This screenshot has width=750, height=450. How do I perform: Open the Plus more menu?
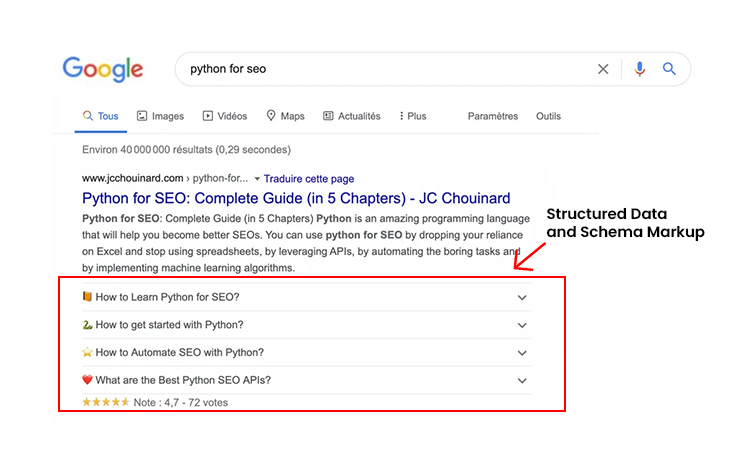[412, 116]
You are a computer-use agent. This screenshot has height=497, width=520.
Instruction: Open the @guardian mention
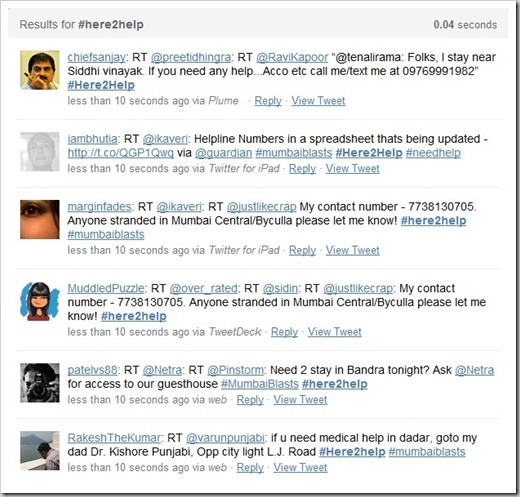click(x=224, y=153)
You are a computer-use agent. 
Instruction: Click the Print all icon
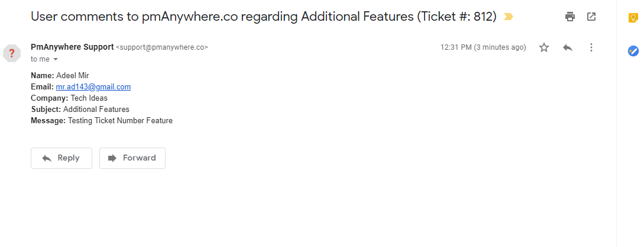pyautogui.click(x=570, y=17)
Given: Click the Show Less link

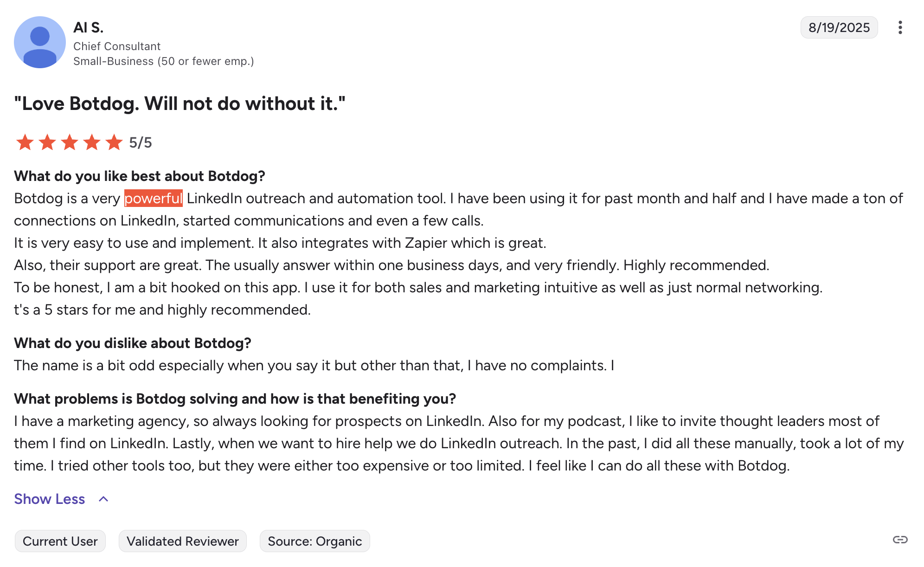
----------
EXERCISE
Please copy exactly the lines from the one that contains "You are a computer-use agent. This" through the last line of the listing above, leaving out the pictures.

SOLUTION
You are a computer-use agent. This screenshot has height=497, width=520.
Instruction: Open the @guardian mention
click(x=224, y=153)
You are a computer-use agent. 
Instruction: Click the Print all icon
pyautogui.click(x=570, y=17)
Given: Click the Show Less link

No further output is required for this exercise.